Problem description:
Only the last stretch of the records is wanted: restate word for word the line with "Click the Localized" and every line after it.

**** Entries shown ****

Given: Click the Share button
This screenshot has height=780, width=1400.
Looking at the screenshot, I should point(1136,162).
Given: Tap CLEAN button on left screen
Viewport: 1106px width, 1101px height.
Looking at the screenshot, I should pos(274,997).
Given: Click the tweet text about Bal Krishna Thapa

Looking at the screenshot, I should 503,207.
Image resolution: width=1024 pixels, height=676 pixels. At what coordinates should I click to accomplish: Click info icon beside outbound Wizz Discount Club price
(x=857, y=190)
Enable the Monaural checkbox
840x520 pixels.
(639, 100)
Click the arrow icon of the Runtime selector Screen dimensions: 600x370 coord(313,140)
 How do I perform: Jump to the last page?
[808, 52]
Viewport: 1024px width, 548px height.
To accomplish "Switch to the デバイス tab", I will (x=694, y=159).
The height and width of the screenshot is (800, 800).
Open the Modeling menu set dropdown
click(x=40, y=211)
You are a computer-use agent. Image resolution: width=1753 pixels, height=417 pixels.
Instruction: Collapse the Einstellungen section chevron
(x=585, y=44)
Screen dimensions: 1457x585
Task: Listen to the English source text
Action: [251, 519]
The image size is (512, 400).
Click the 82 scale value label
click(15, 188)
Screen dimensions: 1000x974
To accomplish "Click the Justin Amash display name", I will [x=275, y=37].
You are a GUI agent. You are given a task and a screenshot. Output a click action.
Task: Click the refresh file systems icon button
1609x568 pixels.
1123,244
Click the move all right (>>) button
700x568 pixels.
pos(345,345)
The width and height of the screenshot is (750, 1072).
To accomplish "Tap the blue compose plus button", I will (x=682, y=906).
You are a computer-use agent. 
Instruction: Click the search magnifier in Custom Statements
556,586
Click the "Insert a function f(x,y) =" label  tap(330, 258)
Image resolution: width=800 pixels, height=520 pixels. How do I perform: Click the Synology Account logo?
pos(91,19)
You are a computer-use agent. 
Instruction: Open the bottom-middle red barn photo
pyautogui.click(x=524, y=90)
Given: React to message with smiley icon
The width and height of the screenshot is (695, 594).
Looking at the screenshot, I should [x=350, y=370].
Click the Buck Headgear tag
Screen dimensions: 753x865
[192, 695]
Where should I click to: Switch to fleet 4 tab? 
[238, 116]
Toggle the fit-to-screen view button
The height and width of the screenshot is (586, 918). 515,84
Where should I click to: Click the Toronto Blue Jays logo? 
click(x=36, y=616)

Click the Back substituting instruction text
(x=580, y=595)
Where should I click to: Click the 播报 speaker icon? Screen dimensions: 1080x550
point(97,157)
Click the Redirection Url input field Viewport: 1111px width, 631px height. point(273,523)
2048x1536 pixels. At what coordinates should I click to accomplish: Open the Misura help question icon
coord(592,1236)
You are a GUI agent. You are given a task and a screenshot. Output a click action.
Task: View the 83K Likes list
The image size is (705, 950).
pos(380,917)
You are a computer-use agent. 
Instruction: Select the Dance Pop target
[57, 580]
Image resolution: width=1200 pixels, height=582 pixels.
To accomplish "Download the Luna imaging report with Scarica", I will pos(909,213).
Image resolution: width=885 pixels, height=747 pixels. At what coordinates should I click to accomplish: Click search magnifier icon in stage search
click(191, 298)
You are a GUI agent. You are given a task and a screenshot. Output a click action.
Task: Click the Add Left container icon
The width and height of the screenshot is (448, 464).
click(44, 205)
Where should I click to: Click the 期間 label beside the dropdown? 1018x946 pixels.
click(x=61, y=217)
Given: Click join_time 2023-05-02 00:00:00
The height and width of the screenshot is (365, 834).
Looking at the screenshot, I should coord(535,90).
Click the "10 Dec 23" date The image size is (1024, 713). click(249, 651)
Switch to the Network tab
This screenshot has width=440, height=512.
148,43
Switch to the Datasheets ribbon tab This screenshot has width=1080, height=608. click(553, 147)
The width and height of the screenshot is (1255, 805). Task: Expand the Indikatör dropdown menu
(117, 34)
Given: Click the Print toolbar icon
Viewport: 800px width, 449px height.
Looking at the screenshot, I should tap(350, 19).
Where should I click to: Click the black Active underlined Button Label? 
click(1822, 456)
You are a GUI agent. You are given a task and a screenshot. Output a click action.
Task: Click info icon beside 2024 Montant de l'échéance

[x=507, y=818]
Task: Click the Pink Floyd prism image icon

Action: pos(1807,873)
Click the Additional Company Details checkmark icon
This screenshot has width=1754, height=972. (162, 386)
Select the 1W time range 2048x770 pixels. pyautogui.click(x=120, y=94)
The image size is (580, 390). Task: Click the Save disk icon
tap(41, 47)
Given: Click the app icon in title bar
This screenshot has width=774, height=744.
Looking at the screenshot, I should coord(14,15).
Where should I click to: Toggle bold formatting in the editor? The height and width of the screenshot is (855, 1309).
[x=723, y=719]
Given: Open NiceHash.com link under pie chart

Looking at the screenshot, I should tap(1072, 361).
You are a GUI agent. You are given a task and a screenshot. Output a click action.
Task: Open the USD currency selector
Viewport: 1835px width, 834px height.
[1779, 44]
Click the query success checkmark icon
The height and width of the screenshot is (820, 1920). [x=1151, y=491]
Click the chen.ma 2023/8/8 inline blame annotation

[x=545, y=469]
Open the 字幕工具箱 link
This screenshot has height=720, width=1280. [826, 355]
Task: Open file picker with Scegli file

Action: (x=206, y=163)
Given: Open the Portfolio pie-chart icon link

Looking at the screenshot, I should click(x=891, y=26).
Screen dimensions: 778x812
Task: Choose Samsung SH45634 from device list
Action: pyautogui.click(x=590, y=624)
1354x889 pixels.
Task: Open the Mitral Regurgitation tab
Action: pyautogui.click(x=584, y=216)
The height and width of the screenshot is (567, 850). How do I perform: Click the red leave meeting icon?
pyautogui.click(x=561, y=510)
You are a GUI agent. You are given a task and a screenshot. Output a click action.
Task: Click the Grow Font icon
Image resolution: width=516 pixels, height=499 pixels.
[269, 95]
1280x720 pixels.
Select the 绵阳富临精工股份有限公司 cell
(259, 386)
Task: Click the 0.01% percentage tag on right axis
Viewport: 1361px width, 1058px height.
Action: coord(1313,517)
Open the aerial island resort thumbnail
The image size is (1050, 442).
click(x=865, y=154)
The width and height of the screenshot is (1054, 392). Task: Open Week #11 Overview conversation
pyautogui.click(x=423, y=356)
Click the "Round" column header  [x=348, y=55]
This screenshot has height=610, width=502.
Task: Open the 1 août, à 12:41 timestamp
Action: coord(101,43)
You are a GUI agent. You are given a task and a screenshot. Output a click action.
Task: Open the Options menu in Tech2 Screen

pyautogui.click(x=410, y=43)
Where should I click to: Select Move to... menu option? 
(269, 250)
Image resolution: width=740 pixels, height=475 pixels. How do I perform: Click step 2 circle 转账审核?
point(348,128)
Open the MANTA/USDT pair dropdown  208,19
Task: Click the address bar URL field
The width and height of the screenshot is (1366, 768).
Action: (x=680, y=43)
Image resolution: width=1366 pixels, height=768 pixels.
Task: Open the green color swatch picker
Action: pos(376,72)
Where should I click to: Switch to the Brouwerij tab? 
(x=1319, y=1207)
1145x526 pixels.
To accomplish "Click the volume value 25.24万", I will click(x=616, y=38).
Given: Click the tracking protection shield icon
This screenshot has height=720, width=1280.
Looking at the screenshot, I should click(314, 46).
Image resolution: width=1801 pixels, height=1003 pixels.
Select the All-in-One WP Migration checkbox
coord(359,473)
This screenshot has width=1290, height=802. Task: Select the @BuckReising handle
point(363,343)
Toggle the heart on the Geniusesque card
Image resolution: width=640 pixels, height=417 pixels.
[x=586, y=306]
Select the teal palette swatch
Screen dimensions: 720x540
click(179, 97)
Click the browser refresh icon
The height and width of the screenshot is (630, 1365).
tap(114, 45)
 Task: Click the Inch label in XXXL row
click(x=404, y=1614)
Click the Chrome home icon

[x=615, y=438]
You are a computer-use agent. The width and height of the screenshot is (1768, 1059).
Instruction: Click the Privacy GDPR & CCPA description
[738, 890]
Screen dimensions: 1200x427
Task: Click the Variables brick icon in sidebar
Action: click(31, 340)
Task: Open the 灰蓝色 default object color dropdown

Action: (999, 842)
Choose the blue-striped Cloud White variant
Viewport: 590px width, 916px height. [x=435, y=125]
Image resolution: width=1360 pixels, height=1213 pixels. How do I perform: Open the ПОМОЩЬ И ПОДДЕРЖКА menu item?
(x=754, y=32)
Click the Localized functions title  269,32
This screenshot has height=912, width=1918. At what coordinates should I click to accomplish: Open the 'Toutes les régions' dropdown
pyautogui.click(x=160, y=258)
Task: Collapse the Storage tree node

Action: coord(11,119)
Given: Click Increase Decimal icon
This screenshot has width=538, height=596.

****

Answer to this exercise:
Click the Localized functions title  269,32
This screenshot has height=912, width=1918. At what coordinates should I click to accomplish: Open the 'Toutes les régions' dropdown
pyautogui.click(x=160, y=258)
Task: Collapse the Storage tree node

Action: coord(11,119)
Given: Click Increase Decimal icon
This screenshot has width=538, height=596.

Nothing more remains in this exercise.